Alors que Mounir Boutaa était activement recherché par les forces de police après le dépôt de plainte du 15 mars, l'unité départementale de protection de la famille n'a pas été saisie. Son véhicule n'a pas été géolocalisé. Et en dépit du dispositif mis en œuvre pour le retrouver, Mounir Boutaa a pu se rendre à ses rendez-vous obligatoires avec le service pénitentiaire d'insertion et de probation (SPIP), sans que la justice n'informe la police de sa présence sur les lieux.

Plus invraisemblable encore, entre le dépôt de plainte et la mort de Chainez Daoud, Mounir Boutaa s'était de lui-même présenté au commissariat de Mérignac au sujet de la garde de ses enfants. L'entretien avec les policiers s'est mal passé, et l'homme aurait quitté les lieux sans que son identité ne soit reliée au nom figurant sur la plainte déposée par Chahinez Daoud.

Une plaque commémorative

A Mérignac, le nom de Chahinez Daoud, encore dans tous les esprits, sera bientôt appliqué sur une plaque commémorative. Pour le maire de Mérignac Alain Anziani, la responsabilité dans ce drame est collective. " La police est responsable, tout comme nos services de la ville, même s'ils n'étaient pas prévenus", rappelle l'élu.
Le voisinage dans le quartier était au courant, mais il ne savait pas quoi faire de ce qu'ils entendaient. Les gens qui ont vécu ce drame sont aujourd'hui effondrés".
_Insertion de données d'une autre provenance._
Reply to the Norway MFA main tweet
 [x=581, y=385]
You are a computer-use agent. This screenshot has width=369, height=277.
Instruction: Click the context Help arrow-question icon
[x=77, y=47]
La violence faite aux femmes, c'est l'affaire de tous. On ne doit pas laisser passer. Pendant trop longtemps, on a considéré que c'étaient des affaires de couples qui ne nous regardaient pas. Si, cela nous regarde, car ce sont des vies qui sont en jeu.

Alain Anziani, maire PS de Mérignac

La Mairie de Mérignac prévoit l'ouverture dans les mois à venir d'une structure d'écoute et d'accueil en urgence des femmes victimes de violences conjugales.